Performing business intelligence (BI) analysis using Apache Spark doesn’t need an expensive cluster. In this tutorial, we’ll use AWS CLI to provision a simple but powerful Apache Spark environment on an EC2 instance, perfect for running ad-hoc BI analysis from spreadsheet data. We’ll also cover smart ways to shut down the instance when you’re done to avoid unnecessary costs.
What You’ll Learn
- Launching an EC2 instance with Spark and Python via AWS CLI
- Uploading and processing Excel files with Spark
- Running PySpark analysis scripts
- Exporting data for BI tools
- Stopping or terminating the instance post-analysis
Prerequisites
- AWS CLI installed and configured (
aws configure
) - An existing EC2 Key Pair (
.pem
file) - Basic knowledge of Python or Spark
Step 1: Launch an EC2 Instance with Spark Using AWS CLI
We’ll use an Ubuntu AMI and install Spark, Java, and required Python libraries via user data script.

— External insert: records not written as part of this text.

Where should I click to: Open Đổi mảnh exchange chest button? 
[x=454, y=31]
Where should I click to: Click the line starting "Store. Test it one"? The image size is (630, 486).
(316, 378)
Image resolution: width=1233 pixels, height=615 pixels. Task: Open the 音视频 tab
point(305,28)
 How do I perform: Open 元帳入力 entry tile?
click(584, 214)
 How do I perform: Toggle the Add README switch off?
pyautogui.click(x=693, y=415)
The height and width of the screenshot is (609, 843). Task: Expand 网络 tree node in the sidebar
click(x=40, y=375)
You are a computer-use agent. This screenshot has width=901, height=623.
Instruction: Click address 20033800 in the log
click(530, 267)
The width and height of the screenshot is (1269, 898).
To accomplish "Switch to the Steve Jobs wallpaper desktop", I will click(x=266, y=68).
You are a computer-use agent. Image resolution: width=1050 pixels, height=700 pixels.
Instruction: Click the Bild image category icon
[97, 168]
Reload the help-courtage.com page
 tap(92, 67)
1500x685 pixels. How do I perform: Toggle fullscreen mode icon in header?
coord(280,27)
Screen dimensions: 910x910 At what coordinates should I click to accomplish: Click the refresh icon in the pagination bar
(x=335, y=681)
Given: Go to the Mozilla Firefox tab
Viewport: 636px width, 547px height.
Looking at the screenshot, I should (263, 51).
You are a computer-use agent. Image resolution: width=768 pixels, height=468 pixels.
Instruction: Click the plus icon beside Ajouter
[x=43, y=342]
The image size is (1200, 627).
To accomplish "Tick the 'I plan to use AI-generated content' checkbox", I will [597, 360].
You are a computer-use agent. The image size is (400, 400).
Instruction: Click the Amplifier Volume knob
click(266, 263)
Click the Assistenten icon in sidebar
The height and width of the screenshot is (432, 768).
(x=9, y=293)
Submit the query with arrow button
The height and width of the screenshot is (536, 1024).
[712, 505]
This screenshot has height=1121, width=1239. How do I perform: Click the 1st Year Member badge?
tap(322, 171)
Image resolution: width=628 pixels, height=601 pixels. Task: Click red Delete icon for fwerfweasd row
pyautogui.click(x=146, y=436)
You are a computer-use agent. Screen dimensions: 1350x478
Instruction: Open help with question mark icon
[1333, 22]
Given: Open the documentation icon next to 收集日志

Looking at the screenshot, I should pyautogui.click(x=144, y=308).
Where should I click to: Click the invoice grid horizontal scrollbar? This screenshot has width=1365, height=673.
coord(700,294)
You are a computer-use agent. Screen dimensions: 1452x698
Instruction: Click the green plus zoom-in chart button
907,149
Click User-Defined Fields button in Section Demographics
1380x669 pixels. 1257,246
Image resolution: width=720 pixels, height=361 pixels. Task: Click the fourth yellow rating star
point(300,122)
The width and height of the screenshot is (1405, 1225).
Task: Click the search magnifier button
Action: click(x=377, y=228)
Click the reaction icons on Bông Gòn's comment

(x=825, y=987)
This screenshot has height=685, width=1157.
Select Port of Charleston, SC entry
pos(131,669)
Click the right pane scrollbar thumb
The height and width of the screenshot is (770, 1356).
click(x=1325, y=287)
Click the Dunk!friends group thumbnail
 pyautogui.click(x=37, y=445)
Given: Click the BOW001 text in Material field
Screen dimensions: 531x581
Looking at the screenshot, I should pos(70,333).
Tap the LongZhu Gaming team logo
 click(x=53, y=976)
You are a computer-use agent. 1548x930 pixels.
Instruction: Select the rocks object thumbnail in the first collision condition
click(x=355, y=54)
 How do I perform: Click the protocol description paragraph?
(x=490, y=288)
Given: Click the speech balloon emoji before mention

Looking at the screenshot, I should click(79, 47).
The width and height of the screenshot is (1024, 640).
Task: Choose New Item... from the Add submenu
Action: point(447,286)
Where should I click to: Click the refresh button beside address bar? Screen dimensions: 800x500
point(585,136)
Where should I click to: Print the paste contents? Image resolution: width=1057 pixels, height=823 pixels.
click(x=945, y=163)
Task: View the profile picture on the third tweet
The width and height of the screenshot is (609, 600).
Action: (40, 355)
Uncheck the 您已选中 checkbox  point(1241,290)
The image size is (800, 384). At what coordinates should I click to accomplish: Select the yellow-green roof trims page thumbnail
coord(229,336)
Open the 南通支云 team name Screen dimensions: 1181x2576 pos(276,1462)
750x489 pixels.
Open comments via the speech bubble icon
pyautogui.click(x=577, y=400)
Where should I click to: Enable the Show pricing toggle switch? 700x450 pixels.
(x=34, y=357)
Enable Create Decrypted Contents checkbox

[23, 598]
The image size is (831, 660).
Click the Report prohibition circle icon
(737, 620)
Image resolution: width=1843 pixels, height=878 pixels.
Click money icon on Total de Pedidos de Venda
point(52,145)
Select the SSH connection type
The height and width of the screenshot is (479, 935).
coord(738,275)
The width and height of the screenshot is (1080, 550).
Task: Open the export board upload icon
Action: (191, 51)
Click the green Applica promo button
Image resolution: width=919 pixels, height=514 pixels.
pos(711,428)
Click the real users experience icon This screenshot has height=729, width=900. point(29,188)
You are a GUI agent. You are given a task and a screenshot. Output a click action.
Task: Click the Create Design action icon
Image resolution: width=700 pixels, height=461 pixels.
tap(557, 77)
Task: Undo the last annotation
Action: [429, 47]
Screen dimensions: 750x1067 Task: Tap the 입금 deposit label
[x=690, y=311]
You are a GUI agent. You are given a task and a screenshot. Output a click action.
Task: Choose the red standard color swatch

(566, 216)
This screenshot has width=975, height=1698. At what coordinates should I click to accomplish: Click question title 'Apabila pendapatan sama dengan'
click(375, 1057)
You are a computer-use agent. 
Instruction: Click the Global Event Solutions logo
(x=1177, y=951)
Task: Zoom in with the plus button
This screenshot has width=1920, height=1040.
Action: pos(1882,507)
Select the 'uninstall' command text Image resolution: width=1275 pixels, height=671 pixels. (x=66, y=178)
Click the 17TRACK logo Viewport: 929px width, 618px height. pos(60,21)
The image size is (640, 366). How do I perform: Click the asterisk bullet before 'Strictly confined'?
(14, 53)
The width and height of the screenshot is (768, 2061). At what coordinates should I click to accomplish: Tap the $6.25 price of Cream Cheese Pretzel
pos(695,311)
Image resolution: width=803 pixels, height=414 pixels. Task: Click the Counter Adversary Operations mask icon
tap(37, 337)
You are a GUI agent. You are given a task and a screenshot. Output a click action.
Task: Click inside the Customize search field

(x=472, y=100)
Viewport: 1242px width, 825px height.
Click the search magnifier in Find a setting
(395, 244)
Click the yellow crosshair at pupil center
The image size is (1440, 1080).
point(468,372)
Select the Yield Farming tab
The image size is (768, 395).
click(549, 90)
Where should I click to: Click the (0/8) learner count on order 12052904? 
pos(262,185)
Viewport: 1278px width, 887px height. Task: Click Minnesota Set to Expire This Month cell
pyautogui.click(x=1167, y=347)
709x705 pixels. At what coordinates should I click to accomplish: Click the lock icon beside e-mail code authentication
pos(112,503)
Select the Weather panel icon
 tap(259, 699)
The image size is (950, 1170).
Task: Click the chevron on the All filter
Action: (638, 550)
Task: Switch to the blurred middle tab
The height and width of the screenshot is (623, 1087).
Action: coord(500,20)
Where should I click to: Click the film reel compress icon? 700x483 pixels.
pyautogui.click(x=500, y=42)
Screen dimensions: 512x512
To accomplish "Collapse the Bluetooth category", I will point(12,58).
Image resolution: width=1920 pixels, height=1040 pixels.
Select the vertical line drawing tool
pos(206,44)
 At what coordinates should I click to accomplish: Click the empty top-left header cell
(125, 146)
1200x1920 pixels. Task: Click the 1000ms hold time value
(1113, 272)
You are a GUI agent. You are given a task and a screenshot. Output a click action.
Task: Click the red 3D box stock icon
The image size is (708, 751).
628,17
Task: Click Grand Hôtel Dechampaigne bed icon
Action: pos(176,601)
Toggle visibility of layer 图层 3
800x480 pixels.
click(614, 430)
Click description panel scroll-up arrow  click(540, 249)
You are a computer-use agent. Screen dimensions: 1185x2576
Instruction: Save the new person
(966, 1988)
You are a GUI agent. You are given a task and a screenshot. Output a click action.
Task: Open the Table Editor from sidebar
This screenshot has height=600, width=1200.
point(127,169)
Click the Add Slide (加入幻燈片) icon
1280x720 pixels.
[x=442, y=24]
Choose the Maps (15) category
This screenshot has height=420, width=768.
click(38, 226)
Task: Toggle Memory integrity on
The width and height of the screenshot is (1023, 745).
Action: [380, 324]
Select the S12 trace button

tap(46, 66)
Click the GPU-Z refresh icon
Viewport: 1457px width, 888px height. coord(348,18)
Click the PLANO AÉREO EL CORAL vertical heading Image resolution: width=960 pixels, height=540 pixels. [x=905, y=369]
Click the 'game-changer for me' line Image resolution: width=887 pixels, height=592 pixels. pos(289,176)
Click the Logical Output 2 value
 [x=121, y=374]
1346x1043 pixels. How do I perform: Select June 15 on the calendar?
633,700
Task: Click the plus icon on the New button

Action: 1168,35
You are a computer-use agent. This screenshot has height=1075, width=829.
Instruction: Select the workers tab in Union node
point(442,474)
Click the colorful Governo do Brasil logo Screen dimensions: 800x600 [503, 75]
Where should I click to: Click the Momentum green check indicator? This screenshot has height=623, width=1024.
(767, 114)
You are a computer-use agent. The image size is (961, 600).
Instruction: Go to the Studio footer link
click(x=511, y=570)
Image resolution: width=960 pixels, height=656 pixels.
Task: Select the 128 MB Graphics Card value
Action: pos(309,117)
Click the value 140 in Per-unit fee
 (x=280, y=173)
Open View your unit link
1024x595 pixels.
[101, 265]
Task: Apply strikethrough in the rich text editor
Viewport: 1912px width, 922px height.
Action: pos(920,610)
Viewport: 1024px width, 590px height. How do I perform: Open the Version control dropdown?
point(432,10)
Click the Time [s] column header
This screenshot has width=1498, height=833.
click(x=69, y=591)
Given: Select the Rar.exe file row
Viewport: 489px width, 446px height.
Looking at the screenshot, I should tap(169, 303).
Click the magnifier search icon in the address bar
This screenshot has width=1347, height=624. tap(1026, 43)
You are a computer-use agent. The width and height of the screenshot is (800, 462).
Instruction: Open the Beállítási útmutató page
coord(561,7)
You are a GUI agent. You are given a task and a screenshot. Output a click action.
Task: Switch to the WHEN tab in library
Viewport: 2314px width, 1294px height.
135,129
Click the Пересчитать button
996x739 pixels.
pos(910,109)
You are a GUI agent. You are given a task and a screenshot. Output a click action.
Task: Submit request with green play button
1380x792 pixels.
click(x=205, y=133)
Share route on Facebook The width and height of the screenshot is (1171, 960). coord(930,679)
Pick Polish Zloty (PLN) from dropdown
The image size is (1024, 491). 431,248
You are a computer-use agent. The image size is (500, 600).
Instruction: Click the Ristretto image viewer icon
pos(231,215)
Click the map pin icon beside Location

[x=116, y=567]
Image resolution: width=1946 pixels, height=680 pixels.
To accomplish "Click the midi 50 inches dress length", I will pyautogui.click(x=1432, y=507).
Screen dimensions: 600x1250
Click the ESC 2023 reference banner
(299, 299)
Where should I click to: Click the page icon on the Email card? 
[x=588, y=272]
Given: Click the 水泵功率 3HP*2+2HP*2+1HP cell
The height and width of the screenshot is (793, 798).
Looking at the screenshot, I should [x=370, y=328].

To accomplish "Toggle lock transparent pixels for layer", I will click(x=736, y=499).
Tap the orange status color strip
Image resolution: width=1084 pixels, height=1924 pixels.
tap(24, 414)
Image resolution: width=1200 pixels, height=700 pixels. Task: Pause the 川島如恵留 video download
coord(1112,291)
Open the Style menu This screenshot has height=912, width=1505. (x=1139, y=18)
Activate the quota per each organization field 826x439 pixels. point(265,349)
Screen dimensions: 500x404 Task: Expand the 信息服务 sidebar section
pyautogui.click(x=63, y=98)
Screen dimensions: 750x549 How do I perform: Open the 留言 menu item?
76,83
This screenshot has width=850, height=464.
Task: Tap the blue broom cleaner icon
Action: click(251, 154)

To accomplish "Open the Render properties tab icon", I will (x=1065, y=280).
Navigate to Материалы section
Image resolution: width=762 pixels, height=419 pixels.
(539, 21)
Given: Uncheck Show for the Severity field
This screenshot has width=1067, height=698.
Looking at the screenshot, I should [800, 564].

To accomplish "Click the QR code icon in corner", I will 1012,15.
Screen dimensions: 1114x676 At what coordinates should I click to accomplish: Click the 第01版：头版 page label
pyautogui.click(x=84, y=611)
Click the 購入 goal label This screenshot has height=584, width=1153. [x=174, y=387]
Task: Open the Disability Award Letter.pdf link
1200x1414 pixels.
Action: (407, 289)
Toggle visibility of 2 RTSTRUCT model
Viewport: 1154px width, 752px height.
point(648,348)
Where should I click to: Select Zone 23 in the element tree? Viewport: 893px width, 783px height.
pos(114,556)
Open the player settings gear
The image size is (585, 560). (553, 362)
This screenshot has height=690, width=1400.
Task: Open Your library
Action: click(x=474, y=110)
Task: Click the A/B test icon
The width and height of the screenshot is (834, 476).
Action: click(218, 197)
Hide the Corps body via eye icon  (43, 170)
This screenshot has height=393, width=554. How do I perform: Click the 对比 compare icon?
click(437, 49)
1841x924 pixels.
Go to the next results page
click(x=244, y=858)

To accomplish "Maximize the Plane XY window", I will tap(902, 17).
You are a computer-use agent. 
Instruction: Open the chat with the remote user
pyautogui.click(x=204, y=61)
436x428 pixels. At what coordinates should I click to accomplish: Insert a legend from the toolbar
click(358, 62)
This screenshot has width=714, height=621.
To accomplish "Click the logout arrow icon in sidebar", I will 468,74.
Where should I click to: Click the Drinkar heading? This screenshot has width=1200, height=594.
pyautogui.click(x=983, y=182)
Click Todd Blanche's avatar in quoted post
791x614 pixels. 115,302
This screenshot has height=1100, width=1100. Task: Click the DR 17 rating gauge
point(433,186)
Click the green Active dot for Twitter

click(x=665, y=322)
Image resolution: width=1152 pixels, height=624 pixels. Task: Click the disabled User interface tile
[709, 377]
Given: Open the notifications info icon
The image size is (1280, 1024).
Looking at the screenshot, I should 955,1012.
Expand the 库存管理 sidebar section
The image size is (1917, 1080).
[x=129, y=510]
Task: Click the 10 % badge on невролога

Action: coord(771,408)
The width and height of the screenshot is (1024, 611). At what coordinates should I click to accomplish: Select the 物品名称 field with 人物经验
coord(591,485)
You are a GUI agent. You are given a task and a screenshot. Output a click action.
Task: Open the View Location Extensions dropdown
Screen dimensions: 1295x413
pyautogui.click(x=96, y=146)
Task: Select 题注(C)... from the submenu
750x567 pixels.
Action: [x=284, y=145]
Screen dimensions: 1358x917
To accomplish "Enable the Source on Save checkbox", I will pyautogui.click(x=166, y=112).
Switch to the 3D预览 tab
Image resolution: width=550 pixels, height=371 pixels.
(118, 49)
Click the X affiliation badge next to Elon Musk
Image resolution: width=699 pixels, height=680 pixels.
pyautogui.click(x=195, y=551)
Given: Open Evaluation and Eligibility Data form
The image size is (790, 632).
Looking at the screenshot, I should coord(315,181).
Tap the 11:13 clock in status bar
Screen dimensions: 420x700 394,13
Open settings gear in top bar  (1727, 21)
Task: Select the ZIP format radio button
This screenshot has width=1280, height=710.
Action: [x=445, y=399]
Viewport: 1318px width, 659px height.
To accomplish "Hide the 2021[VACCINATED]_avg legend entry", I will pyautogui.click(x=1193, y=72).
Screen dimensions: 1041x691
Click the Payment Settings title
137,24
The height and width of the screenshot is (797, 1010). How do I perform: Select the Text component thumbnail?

🔸 Create a user-data script: spark-bootstrap.sh
#!/bin/bash
apt update -y
apt install -y openjdk-11-jdk python3-pip wget unzip
pip3 install pandas openpyxl pyspark findspark matplotlib notebook
wget https://downloads.apache.org/spark/spark-3.5.0/spark-3.5.0-bin-hadoop3.tgz
tar -xvzf spark-3.5.0-bin-hadoop3.tgz
mv spark-3.5.0-bin-hadoop3 /opt/spark
echo 'export SPARK_HOME=/opt/spark' >> /etc/profile
echo 'export PATH=$PATH:$SPARK_HOME/bin' >> /etc/profile
echo 'export JAVA_HOME=/usr/lib/jvm/java-11-openjdk-amd64' >> /etc/profile
Make it readable:
chmod +x spark-bootstrap.sh
🔸 Launch the EC2 Instance
aws ec2 run-instances \
--image-id ami-0c94855ba95c71c99 \ # Ubuntu 20.04
--count 1 \
--instance-type t3.medium \
--key-name YOUR_KEY_PAIR_NAME \
--security-groups default \
--user-data file://spark-bootstrap.sh \
--tag-specifications 'ResourceType=instance,Tags=[{Key=Name,Value=SparkBI}]'
Replace YOUR_KEY_PAIR_NAME
with your EC2 key name.
🗂️ Step 2: Upload Your Excel File to the Instance
🔸 Find the Public IP of Your Instance
aws ec2 describe-instances \
--filters "Name=tag:Name,Values=SparkBI" \
--query "Reservations[*].Instances[*].PublicIpAddress" \
--output text
Upload your Excel file (sales_report.xls
)
scp -i your-key.pem sales_report.xls ubuntu@<EC2_PUBLIC_IP>:/home/ubuntu/
🧠 Step 3: Create and Run Your PySpark Script
sales_analysis.py
:
import os
import pandas as pd
from pyspark.sql import SparkSession
xls_file = "sales_report.xls"
csv_file = "sales_report.csv"
df = pd.read_excel(xls_file)
df.to_csv(csv_file, index=False)
spark = SparkSession.builder.appName("SalesBI").getOrCreate()
df_spark = spark.read.csv(csv_file, header=True, inferSchema=True)
# Sample Analysis
df_spark.groupBy("Region").sum("Sales").show()
Run it on EC2:
bash:
spark-submit sales_analysis.py
📊 Step 4: Export Data for BI Tools
You can save output as CSV for use in Power BI, Excel, or Apache Superset:
python:
df_spark.groupBy("Product").sum("Sales").write.csv("product_sales_output", header=True)
Use scp
to download:
bash:
scp -i your-key.pem -r ubuntu@<EC2_PUBLIC_IP>:product_sales_output/ .
💰 Step 5: Stop or Terminate EC2 to Save Costs
Stop the Instance (preserves data, costs ~$0.01/hr for EBS)
bash:
aws ec2 stop-instances --instance-ids i-xxxxxxxxxxxxxxxxx
🧭 Pro Tips
- Use Amazon S3 for persistent storage between sessions.
- For automation, script the entire process into AWS CloudFormation or a Makefile.
- If you’re doing frequent BI work, consider using Amazon EMR Serverless or SageMaker Studio.
Conclusion
With just a few CLI commands and a smart use of EC2, you can spin up a complete Apache Spark BI analysis environment. It’s flexible, cost-efficient, and cloud-native.
💡 Don’t forget to stop or terminate the EC2 instance when not in use to save on costs!